= Edessene Apocalypse =

7th-century Christian apocalyptic text

The Edessene Apocalypse or Edessene Fragment is an apocalyptic text. The original title has not been preserved due to missing pages; the conventional title was coined by modern scholars because the content heavily focuses on Edessa. The text is a revised and an abridged version of the Apocalypse of Pseudo-Methodius with modified schema. It is a witness to the crisis Syriac Christians were experiencing due to the political success of Abd Allah ibn al-Zubayr and the intensified pressure on non-Muslim communities in his reign.

== Manuscripts ==
The Edessene Apocalypse is partially preserved in two East Syrian manuscripts. In Paris Syriac 350, a collection of tractates which the colophon is dated to 1646, contains the longer fragments of the texts. The Edessene Apocalypse though begins in mid-story, and the codex is missing leaves. The text is placed after a discussion of canon law but before a discussion of Greek theological terms and their technical translation. Consisting of two folios and minor textual variants, Cambridge Additional 2054 and its content overlaps middle two-thirds of Paris Syriac 350. William Wright dates the pages to the eighteenth century, and much of the Syriac of Cambridge Additional 2054 is quoted in his 1901 catalogue of Cambridge manuscripts.
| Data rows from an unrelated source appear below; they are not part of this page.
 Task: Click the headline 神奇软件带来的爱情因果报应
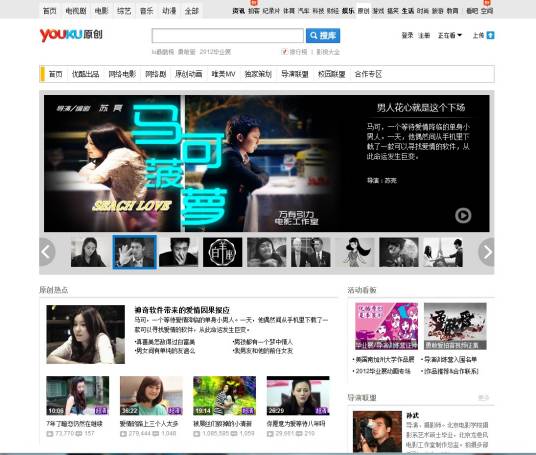click(x=182, y=310)
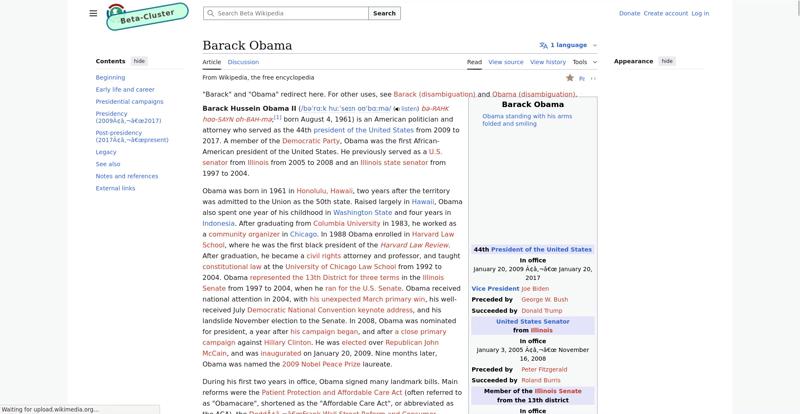The height and width of the screenshot is (414, 800).
Task: Click the translate languages icon
Action: click(544, 45)
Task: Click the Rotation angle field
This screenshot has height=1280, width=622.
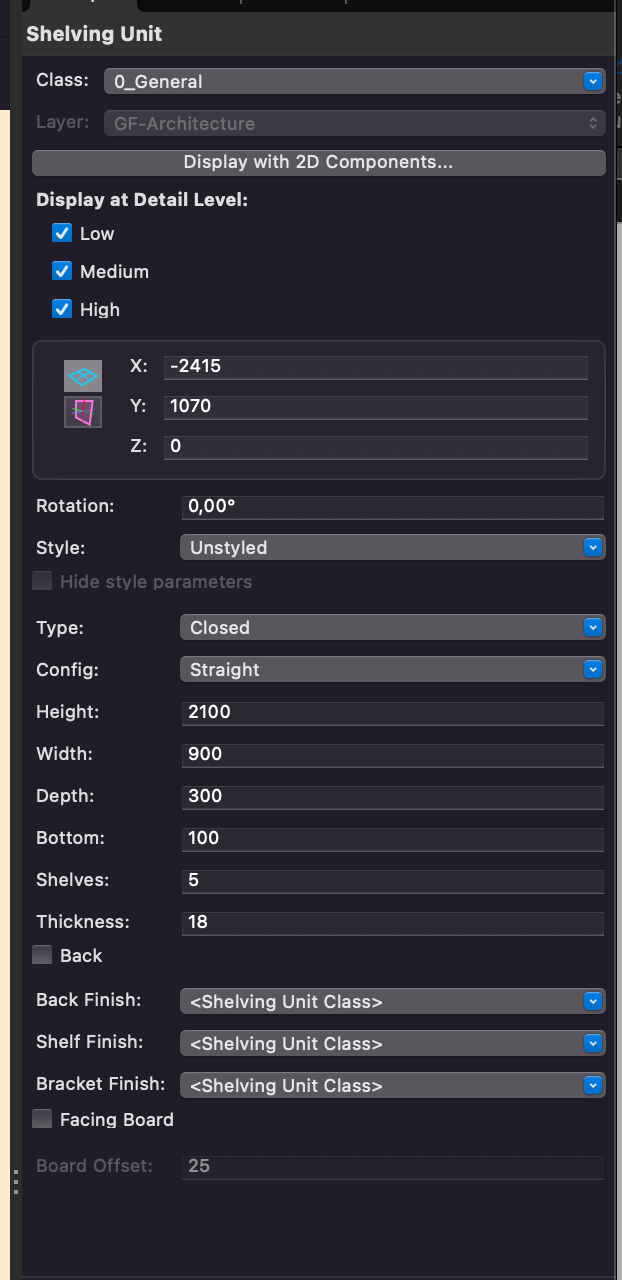Action: (393, 507)
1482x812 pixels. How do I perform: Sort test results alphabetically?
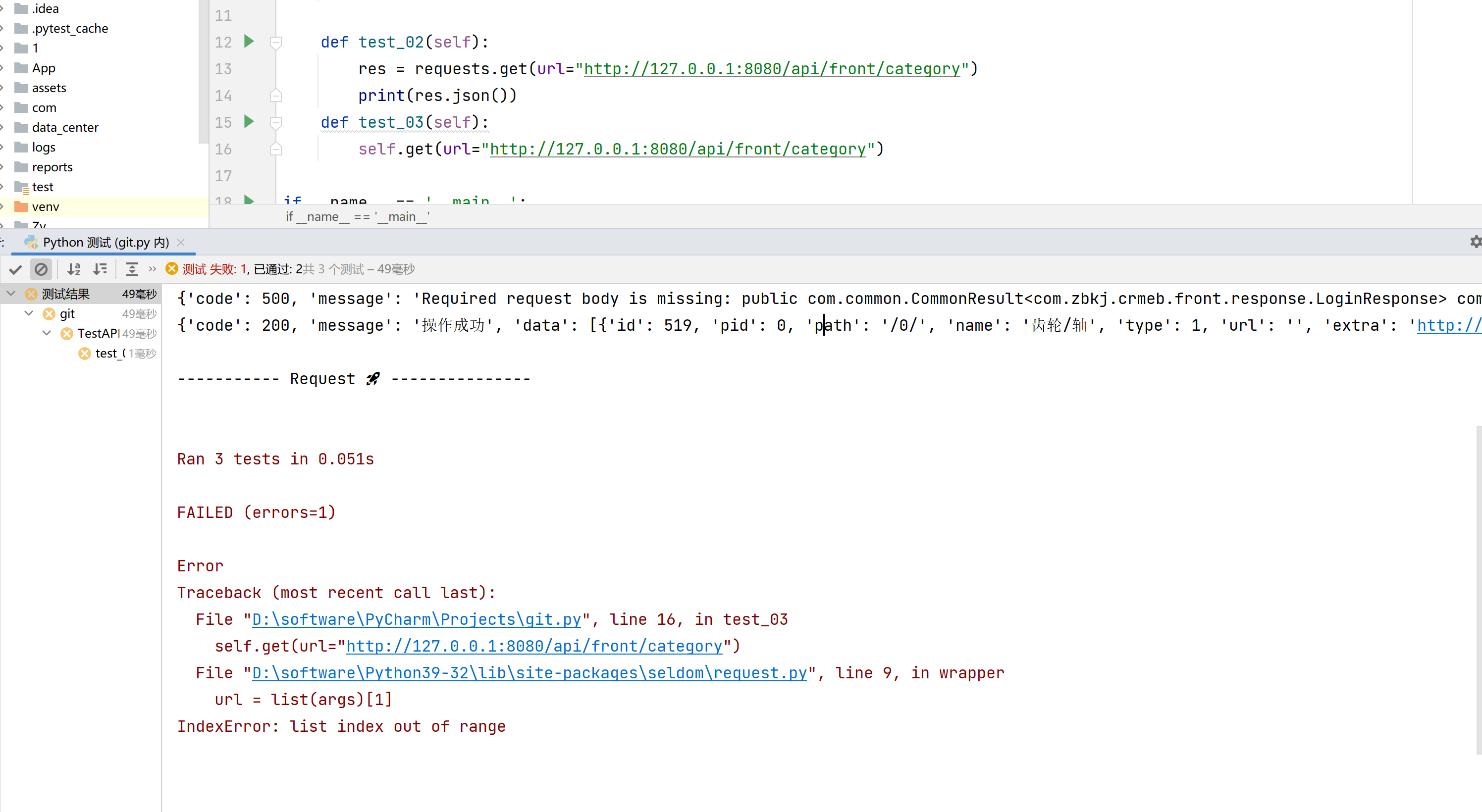[74, 269]
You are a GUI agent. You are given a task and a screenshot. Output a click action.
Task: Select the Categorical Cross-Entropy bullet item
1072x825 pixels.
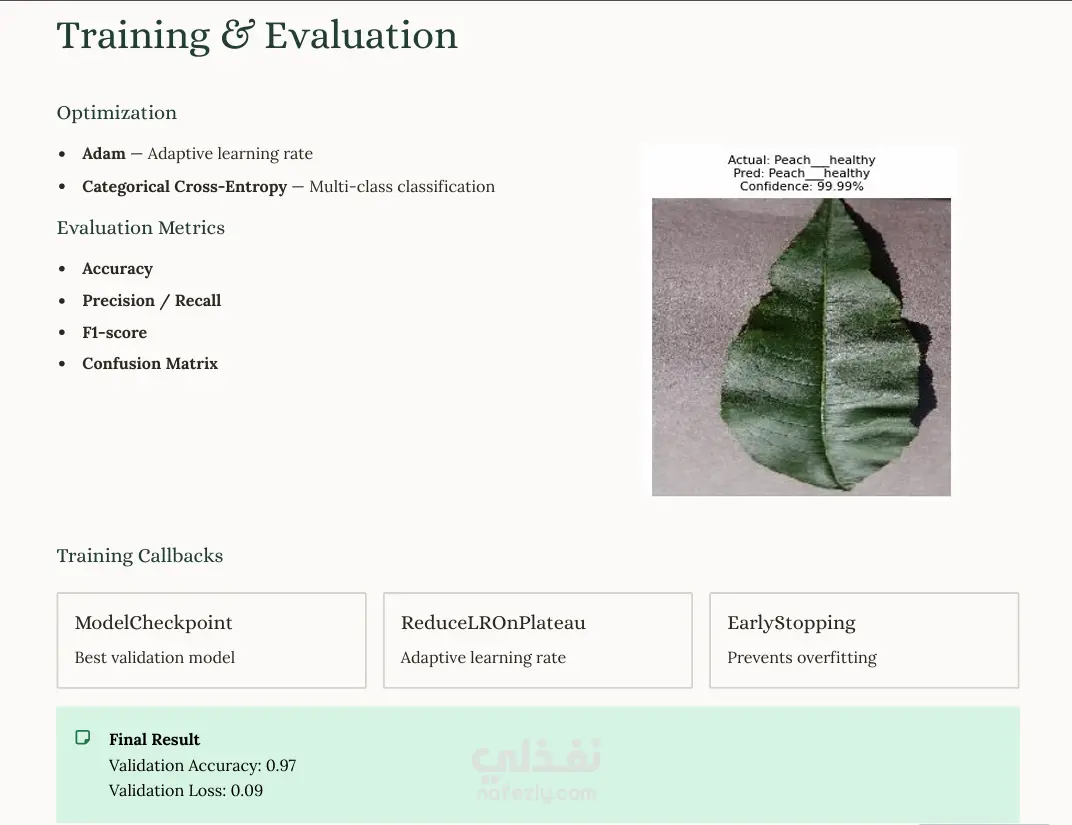289,187
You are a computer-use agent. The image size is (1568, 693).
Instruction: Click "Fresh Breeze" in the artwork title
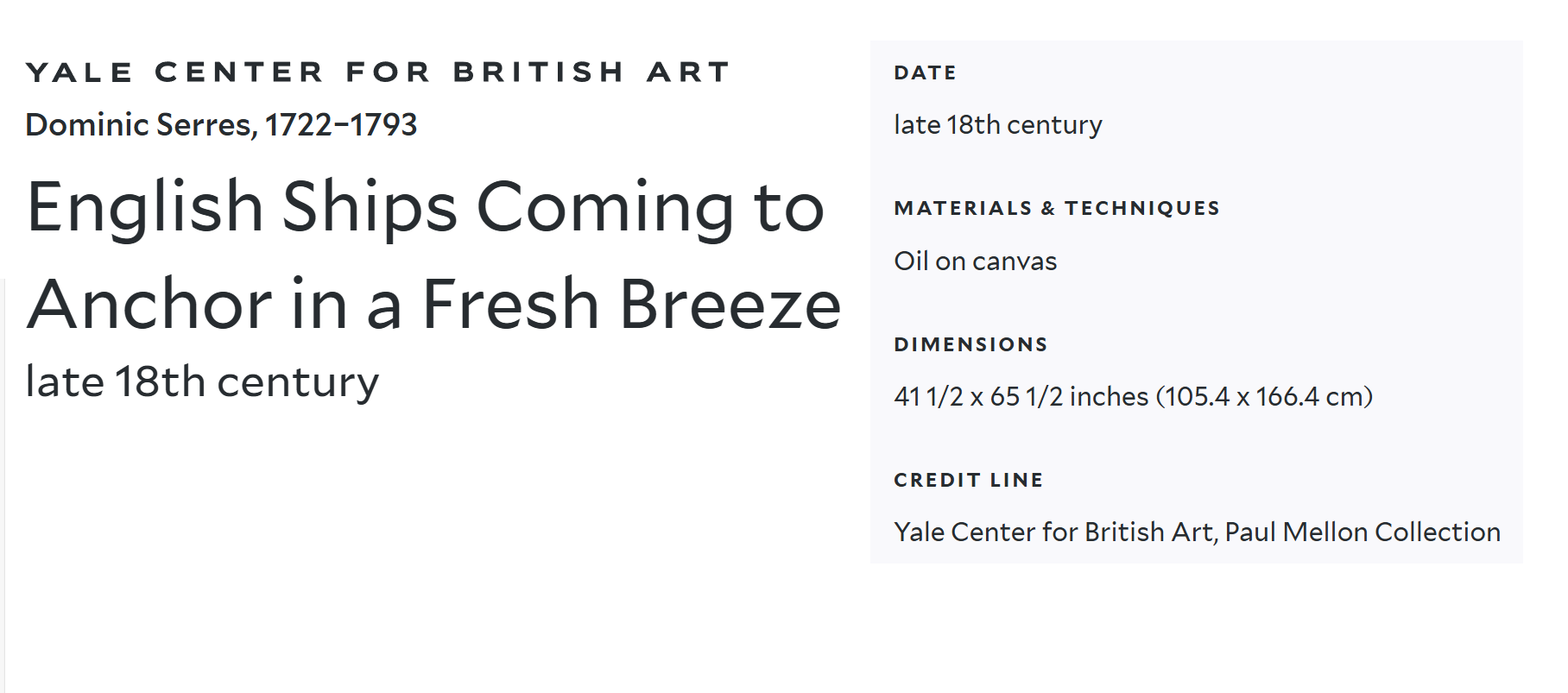point(631,305)
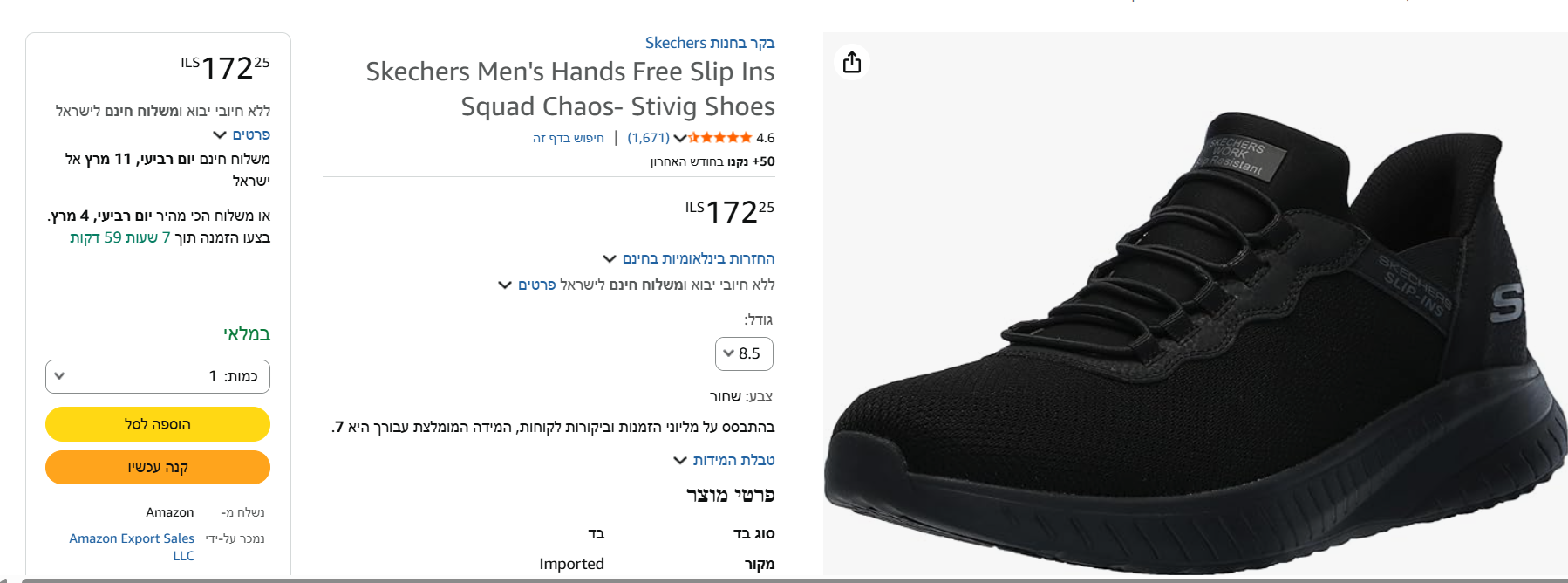
Task: Open the 8.5 size dropdown
Action: click(x=744, y=353)
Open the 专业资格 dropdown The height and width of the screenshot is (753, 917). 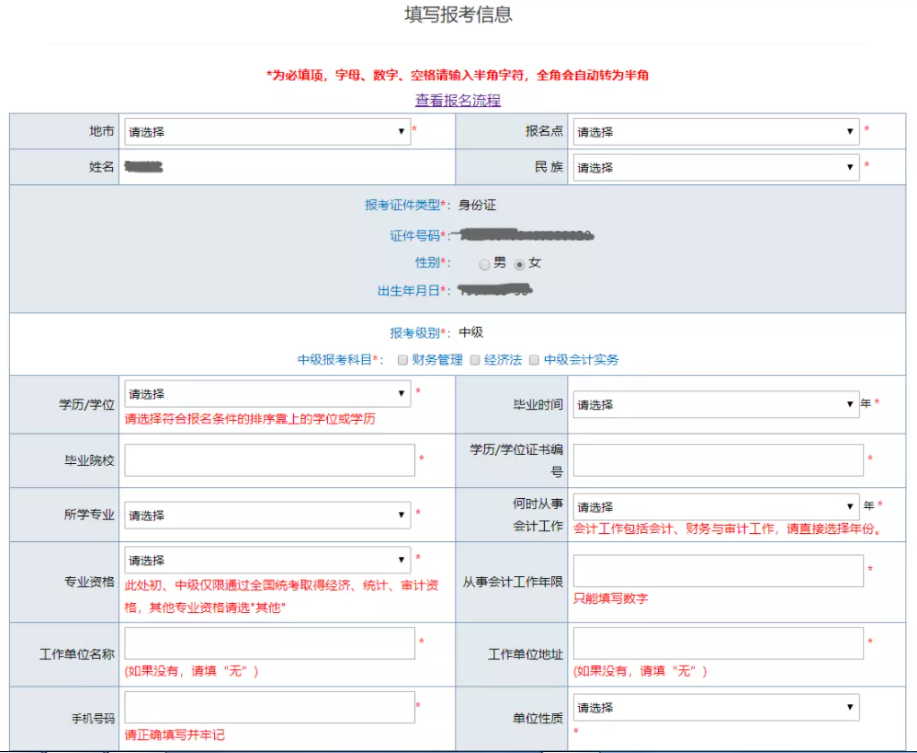point(266,560)
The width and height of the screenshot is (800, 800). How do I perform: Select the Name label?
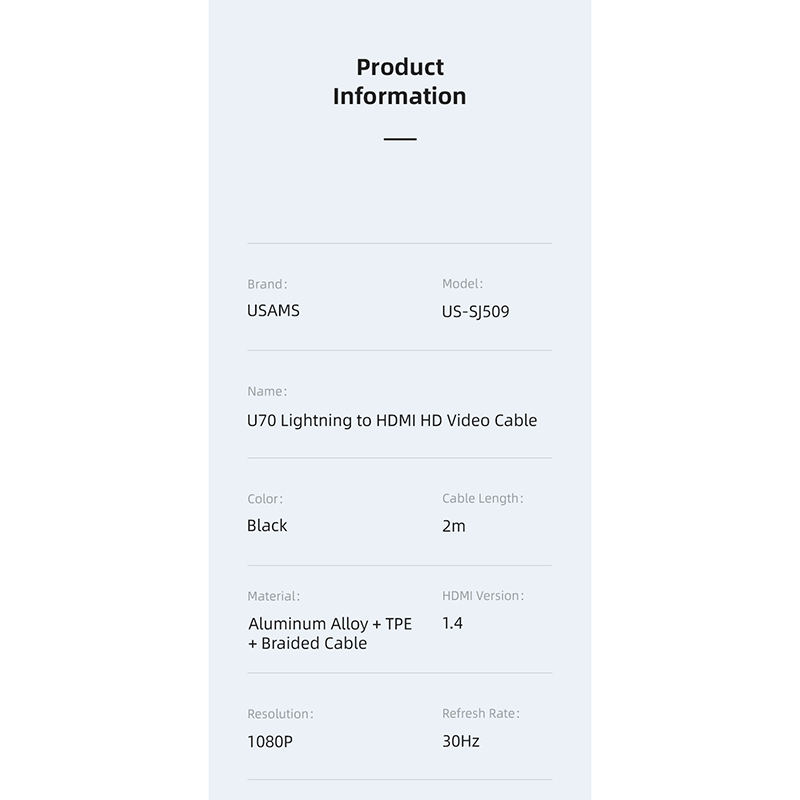(267, 391)
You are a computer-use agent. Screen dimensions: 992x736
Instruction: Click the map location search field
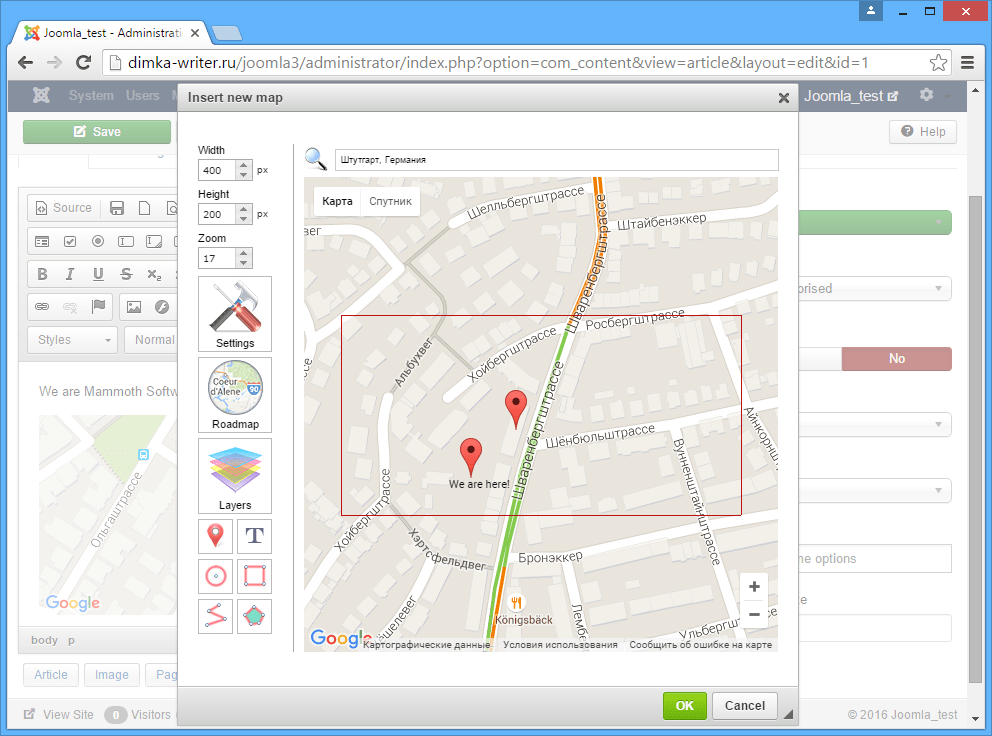pos(556,159)
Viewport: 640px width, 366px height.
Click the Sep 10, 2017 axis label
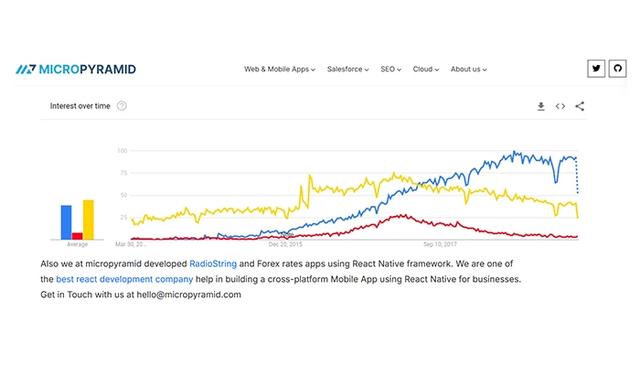click(x=440, y=244)
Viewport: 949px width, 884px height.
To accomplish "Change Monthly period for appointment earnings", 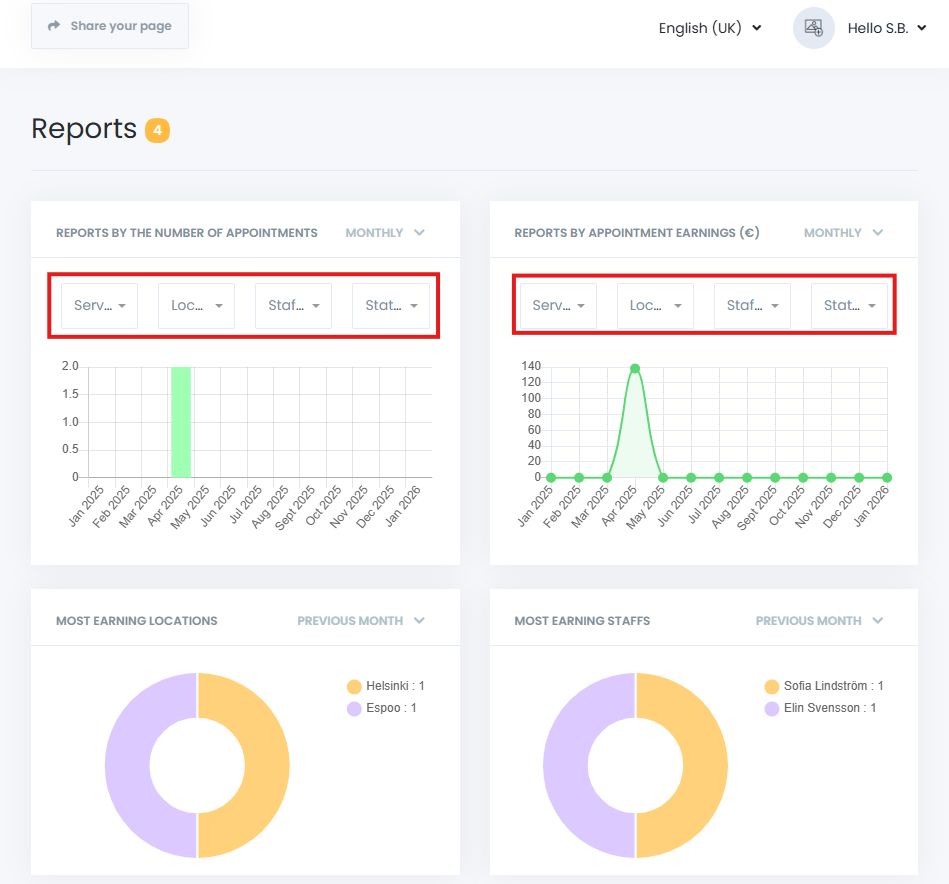I will [843, 233].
Fraçois Nau published in 1907 an edition of Paris Syriac 350. Francisco Javier Martinez reprinted Nau's edition along with notes of all variants of Cambridge Additional 2054 in a 1985 unpublished PhD dissertation.

== Narrative overview ==
The "Children of Hagar" or "Ishmael" in the text are a depiction of the Muslims. The Second Fitna is caused after Christians are oppressed by the Sons of Ishmael, while at the same time, famine and drought are brought by nature after witnessing Arab infidelity. Helena is then foreshadowed as the end of Arab rule when she discoverers the True Cross in Jerusalem and makes it a bridle from its nails for Constantine I, a narrative depicted from the Judas Cyriacus Legend. Stated by a horse as it enters a church in Constantinople, the "Kingdom of the Christians had come"" as it inserts its head in the bridle, the Sons of Ishmael are then overthrown by a rising king of the Greeks who then pursues them to Mecca. The Arabs are not defeated though, and the Greek kingdom continues for two-hundred eight years. Eventually, God gathers Alexander's previously invaded unclean nations to Mecca and sends angels to kill them by hail. Except for Edessa, the Son of perdition takes control of the world. A king of the Greeks then places his crown on the Christ's Cross at Golgotha after the Son of perdition enters Jerusalem. The world ends, and the Last Judgment commences.

== Authorship ==
Despite two extensive East Syrian manuscripts, the content focuses much on Edessa which provides the possibility of the text being written in the region, and scholars strongly agree that the author was most likely a Miaphysite as the region was more populated by Miaphysites rather than East Syrians. The emphasis on the last Greek king in Ethiopic heritage shared in both the Edessene Apocalypse and the Apocalypse of Pseudo-Methodius would also support Miaphysite authorship.

== Date ==
The date is disputed. The date "694 years" for the last emperor defeating the Muslims and the establishment of the Christian empire, and its continuation until the eschaton Nau considers to be the Christian era which he has estimated the date to be 683 AD. 1294–1295 by Francisco Javier Martinez as he assumes the "694 years" to be the Hajri era. G. J. Reinink presumes the Epiphany of Christ to "694 years" as an Edessene date referring to 692 AD. The text alludes to the revolt of Abd Allah ibn al-Zubayr and the Second Fitna when the witnessing author depicts the difficulties occurring because of the "Sons of Hagar" combating in the east that leads to the eschaton, which according to the author, these events were prophesied in the Gospel of Matthew (24:7). Abd Allah ibn al-Zubayr's tax reform in Mesopotamia around 691–692 is also possibly alluded to when the author states that the Sons of Hagar caused distress on the populace when their belongings were stolen by the Sons of Hagar.

== Bibliography ==
- Hashmi, Sohail (2012). "Just Wars, Holy Wars, and Jihads: Christian, Jewish, and Muslim Encounters and Exchanges"
- Palmer, Andrew (1993). "The Seventh Century in the West-Syrian Chronicles"
- Penn, Michael Philip (2015). "When Christians First Met Muslims: A Sourcebook of the Earliest Syriac Writings on Islam"
- Thomas, David Richard (2009). "Christian-Muslim Relations: A Bibliographical History (600-900)"
- Whalen, Brett Edward (2019). "Pilgrimage in the Middle Ages: A Reader"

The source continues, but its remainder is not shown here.